Collected data entries:
_____

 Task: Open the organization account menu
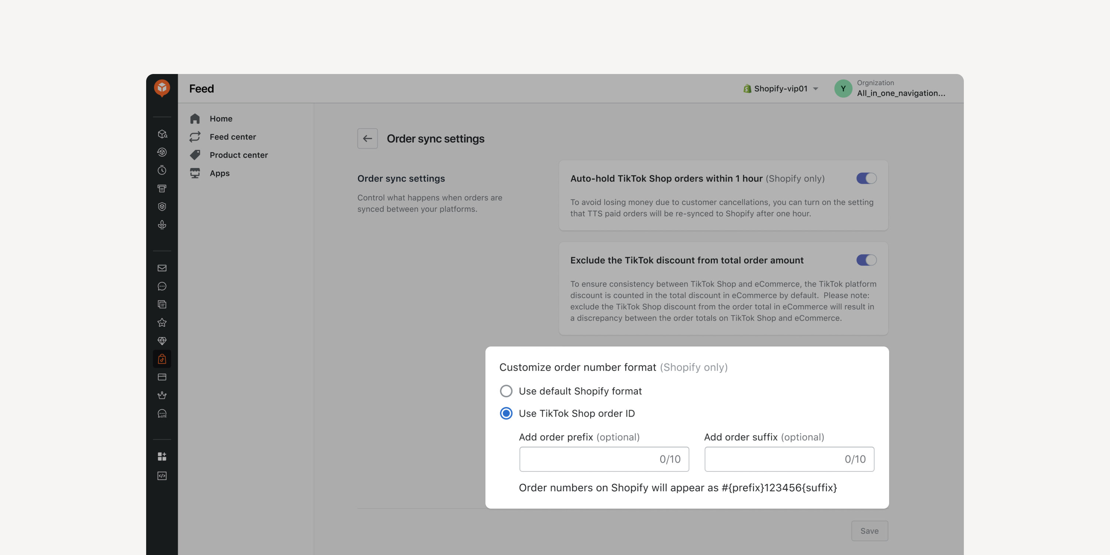tap(890, 88)
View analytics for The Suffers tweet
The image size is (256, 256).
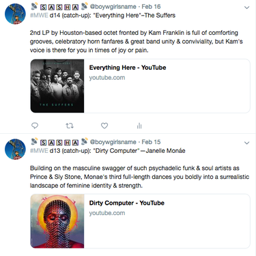[x=139, y=126]

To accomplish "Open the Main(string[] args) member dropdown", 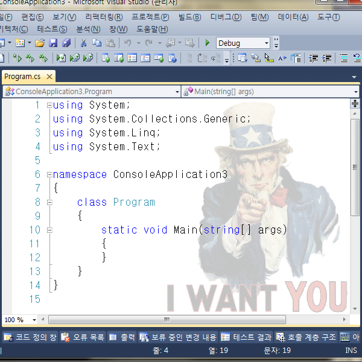I will (x=357, y=92).

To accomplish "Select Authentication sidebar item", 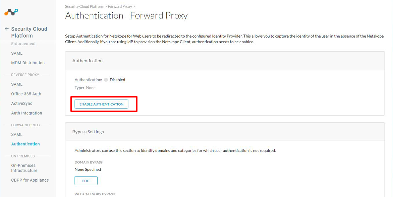I will pyautogui.click(x=25, y=144).
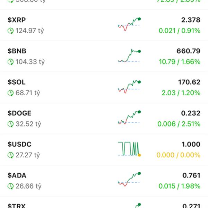Viewport: 208px width, 208px height.
Task: Click the clock icon beside XRP market cap
Action: point(10,31)
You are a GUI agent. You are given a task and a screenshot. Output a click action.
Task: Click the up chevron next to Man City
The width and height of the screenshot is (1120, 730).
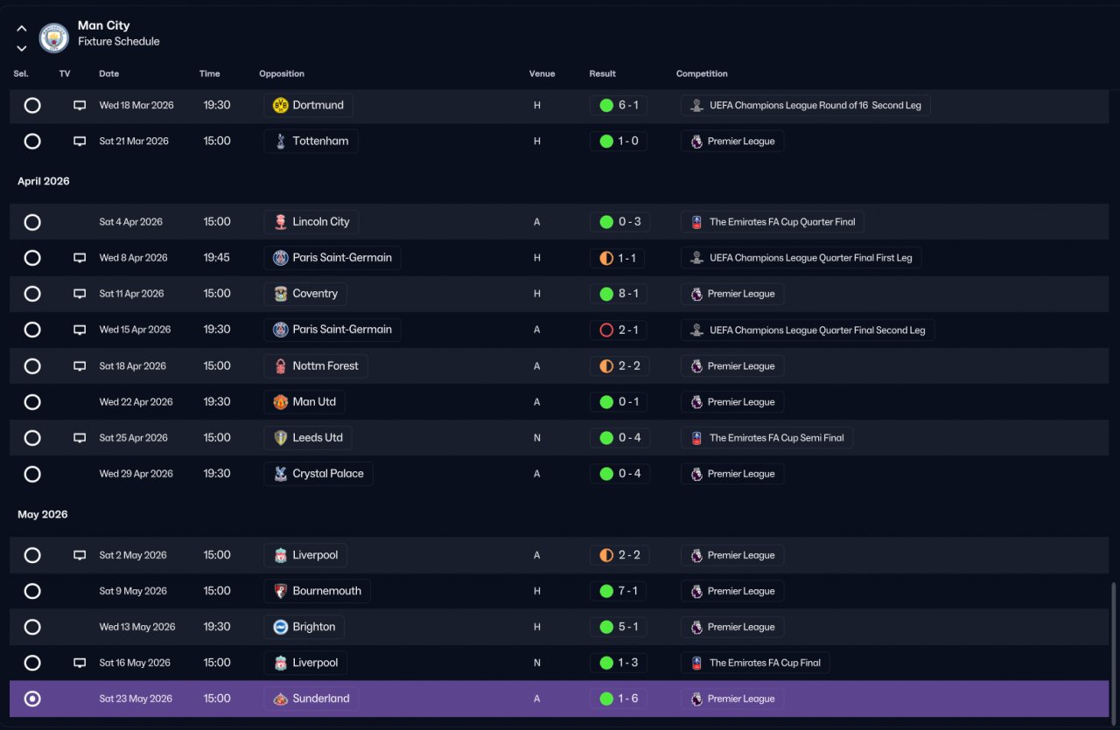point(22,28)
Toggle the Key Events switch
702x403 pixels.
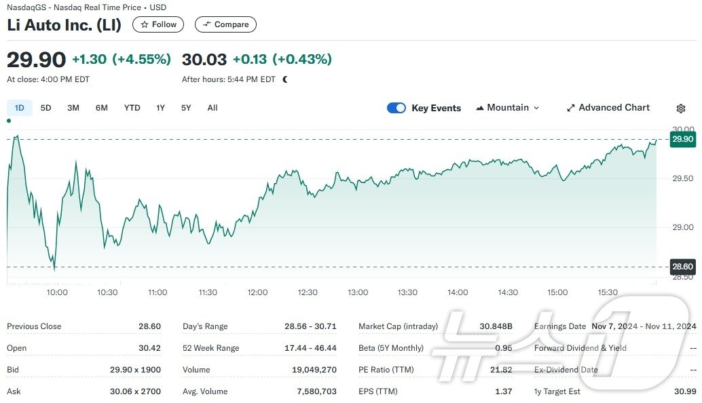point(396,108)
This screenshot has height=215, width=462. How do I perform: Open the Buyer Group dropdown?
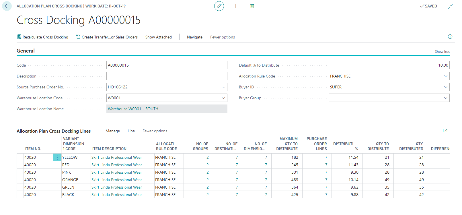(x=445, y=98)
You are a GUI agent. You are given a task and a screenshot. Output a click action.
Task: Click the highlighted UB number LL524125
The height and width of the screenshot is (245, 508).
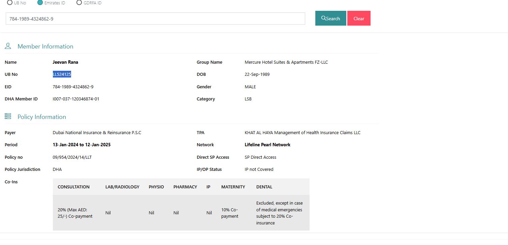tap(62, 74)
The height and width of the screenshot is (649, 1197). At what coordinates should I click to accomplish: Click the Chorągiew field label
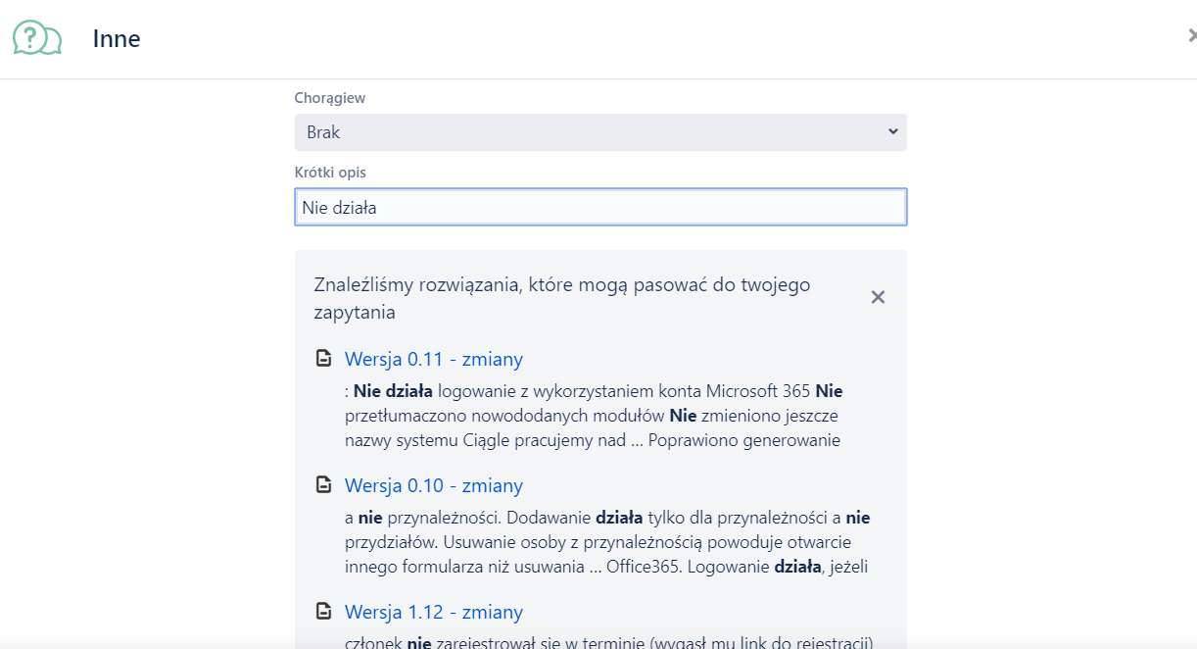pyautogui.click(x=329, y=98)
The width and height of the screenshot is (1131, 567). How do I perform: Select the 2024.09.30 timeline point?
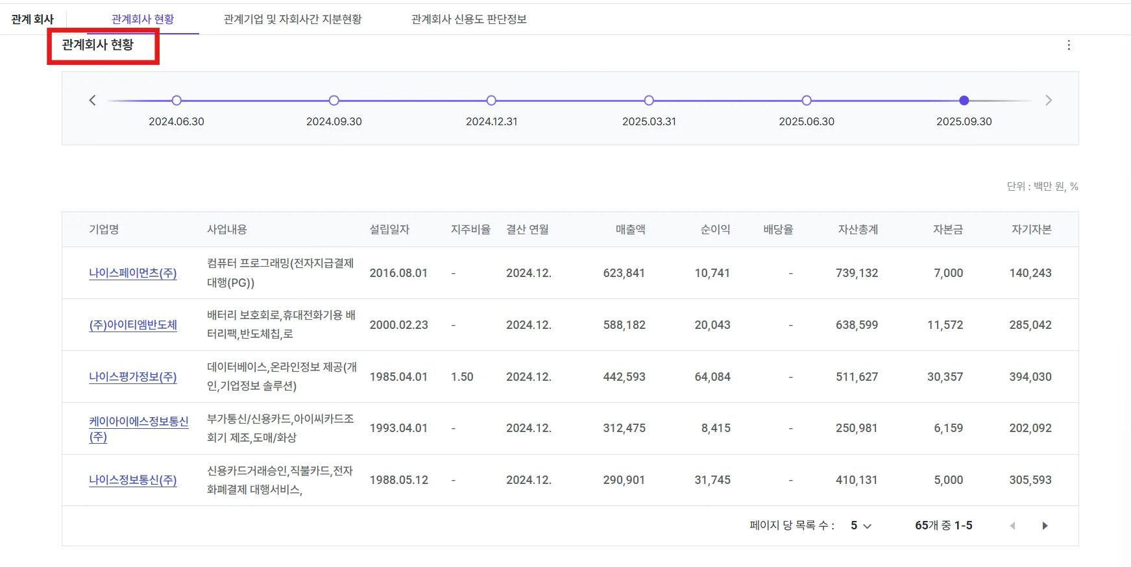click(x=334, y=101)

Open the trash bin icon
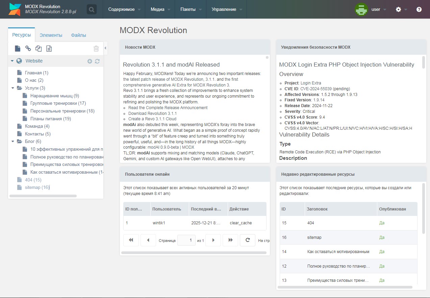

_____

● **Work request**: From the line with "The width and height of the screenshot is (1131, 567)." to the last line above, restate each line word for word, but skip the pictures.

● **Finished exercise**:
The width and height of the screenshot is (1131, 567). How do I perform: Select the 2024.09.30 timeline point?
click(x=334, y=101)

Open the trash bin icon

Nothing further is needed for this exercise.